In 2016, he earned the first certification of rice free of pesticides in the country and that same year, Sabanero Rice launched Vazquez’s grain under the name EcoArroz. In 2018, El Pelón also launched theirs in the market with the name BioArroz.
“If you produce with conventional methods, you are going to disappear,” Vazquez says. He is in search of even more differentiation and already farms 40 hectares of organic rice (without the use of any agrochemicals).
His model started to expand and reached the National Rice Corporation, a public entity that brings together all the rice producers in the country. It learned to produce microorganisms and started to spread the knowledge to its producers in 2017.
In Guanacaste, the corporation has trained 17 small and medium producers. According to regional director Berter Martinez, everyone can adopt these measures.
We try to teach small and medium producers a low-cost way so they can produce microorganisms without limits,” he says.
Rice farmers saw it was healthier, more productive and cheaper to use microorganisms.
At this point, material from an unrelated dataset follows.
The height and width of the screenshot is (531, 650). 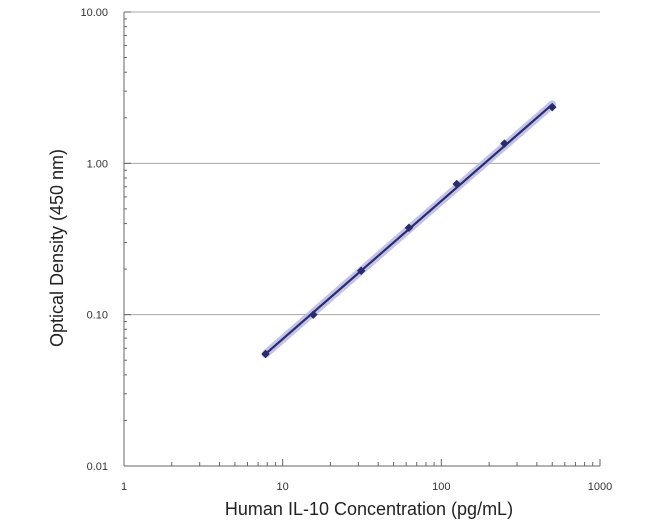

For example, the engineer in charge of El Pelon’s BIo Lab, Carolina Jarquin, says that producing their microorganisms helped them reduce their spending on agrochemicals by 70%.
While El Pelón has a lab that they call the best in the country, other producers have smaller scale bodegas to produce microorganismos. Instead of sophisticated machines imported from Taiwan, Germany and Italy, they use pressure cookers, zync walls and dirt floors, which is enough to control plagues and diseases on their farms, which are usually less than 300.
The Case of El Pelón
Pelón de la Bajura used pesticides and insecticides for decades. Some 18 years ago they started to buy microorganisms to substitute some chemicals and control plagues and disease, but it was very costly.
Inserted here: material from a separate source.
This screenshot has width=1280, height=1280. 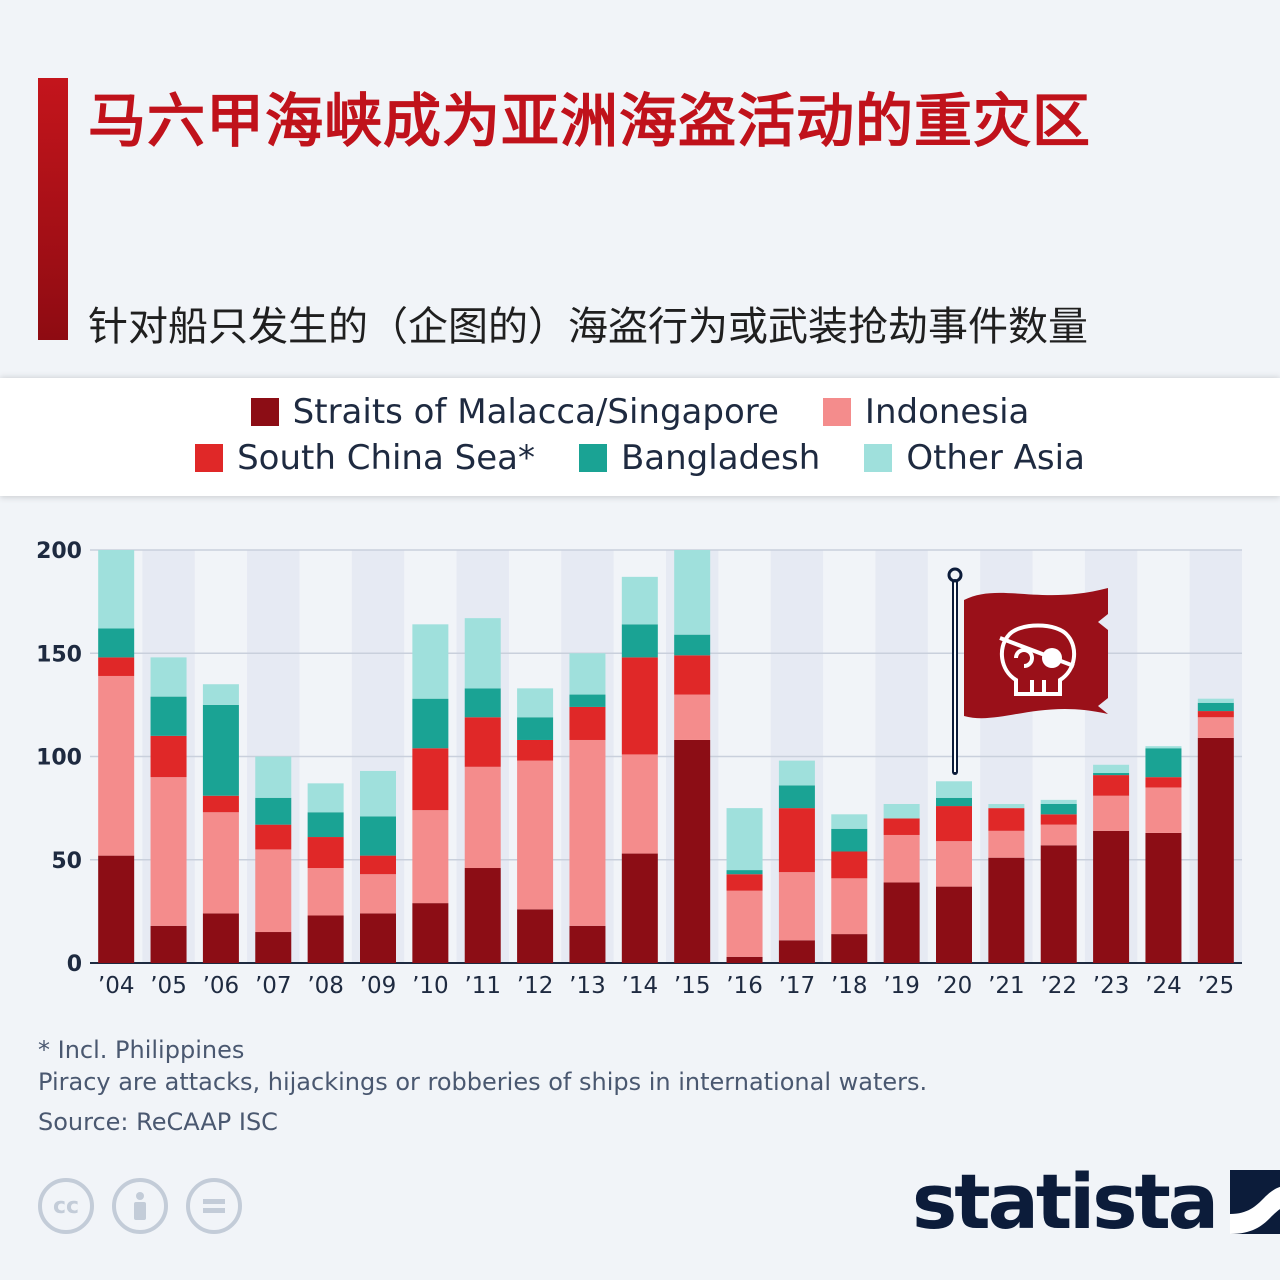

“Then we started to ask ourselves why are we buying it when we can produce it,” says El Pelon manager Arnoldo Rodríguez. “The result was very favorable in terms of yield and cost and obviously the environmental aspect is of interest to the company,” says agricultural engineer Rocío Madrigal, who has worked exclusively in the lab which has allowed them to do parallel research.
In order to implement the model Andres Vasquez already tried, they received advice from the Center for Agricultural Research (CIA) at the University of Costa Rica (UCR), the National Center for Innovation in Biotechnology (INTA). They were trained in quality control, the internal flow of the lab, where each room should be located and how to test for quality in the field.
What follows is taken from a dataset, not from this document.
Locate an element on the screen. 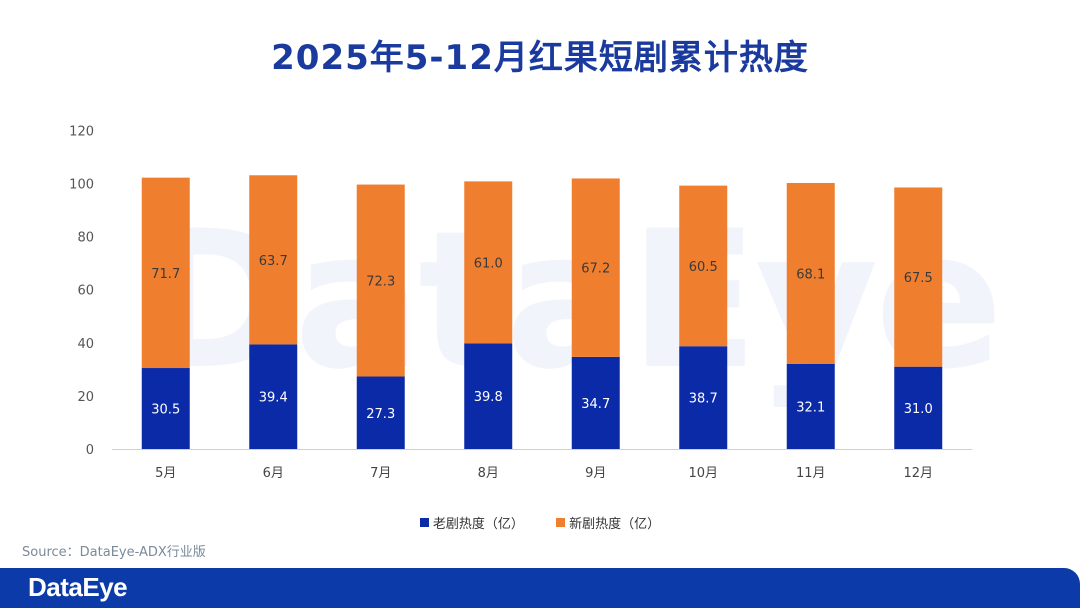 The width and height of the screenshot is (1080, 608). data-label-new: 61.0 is located at coordinates (488, 264).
In simple terms, the process works like this. The company or producer buys the seed of a fungus or bacterium from a production house or lab. Then engineers analyze and test the microorganism. They reproduce them and put the fungi in bags of rice and the bacteria in steel containers. They spray it on the field with planes and drones (a smaller producer will do it with a pump on his back).
El Pelón analyzes the microorganisms and their effectiveness in three stages, first in the laboratory, then in a greenhouse, they created to watch up close and at the environment’s temperature to observe the behavior of the microorganisms, and, finally, in the field. Inspectors collect samples to analyze in the lab in order to guarantee that they are controlling plagues.
Company vice-president Fernando González says they have been promoting BioArroz for a year so people recognize their product is different. He also says that this is the beginning of the road to reducing the consumption of agrochemicals even more.
New generations are more concerned about the environment and the products that they consume.”